Total operating income for the segments was down more than 12% to $13 million. In truckload operating income fell 11.4% to $5.8 million a year ago. Revenues came in at $92.0 million, down $3.2 million, or 3.3%. Average revenue per tractor rose about $44 year-over-year to $3,484.

In the dedicated segment, revenue rose 3.7% to $42.1 million, but operating income declined 18% to $4.5 million. Average revenue per tractor per week fell $30 to $3,441.

In Marten’s intermodal operating unit, revenue increased 8.4% to $19.9 million, but operating income fell 3.5% to $1.6 million. In the brokerage division, revenue rose 2.2% to $16.6 million, but operating income dropped 4.5% to $1.2 million.

• Covenant — No. 47 on the TT100 — easily had the best day of all the truckload carriers Oct. 19. Average revenue per tractor per week rose 4.1% to $3,922 and revenue per total mile grew 4.4% or 7 cents per mile. On average, about 4.9% of Covenant’s trucks lacked drivers in the third quarter, better than the 6.4% one year ago.

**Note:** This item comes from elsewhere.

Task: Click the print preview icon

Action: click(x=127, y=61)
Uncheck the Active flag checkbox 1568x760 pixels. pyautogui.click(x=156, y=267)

“Overall, freight demand was strong and trucking capacity was tight during the third quarter. The market improved each month and has continued at a strong level in October. Equipment utilization measured by miles per tractor improved in July and August. However, significant disruption of freight activity from the two hurricanes depressed September utilization,” Chairman and CEO David Parker said.

The strong revenue growth was more than enough to offset the 5.2-cent-per-mile increase in expenses related to salaries and wages, or in this case, raises in driver pay and a 2.6-cent-per-mile rise in maintenance expenses related mostly to the decision last year to keep their trucks longer than in the past.

Parker also noted that while subsidiary Southern Refrigerated Transport lost money again in the third quarter, it was a significantly less in the red than one year ago, although the company didn’t break down the financial results division by division.

Business also improved in Covenant’s smaller freight brokerage division as revenue grew 61% to $25.6 million in the quarter, of which the CEO assigned $3.4 million to spot business from the hurricanes in Texas and Florida.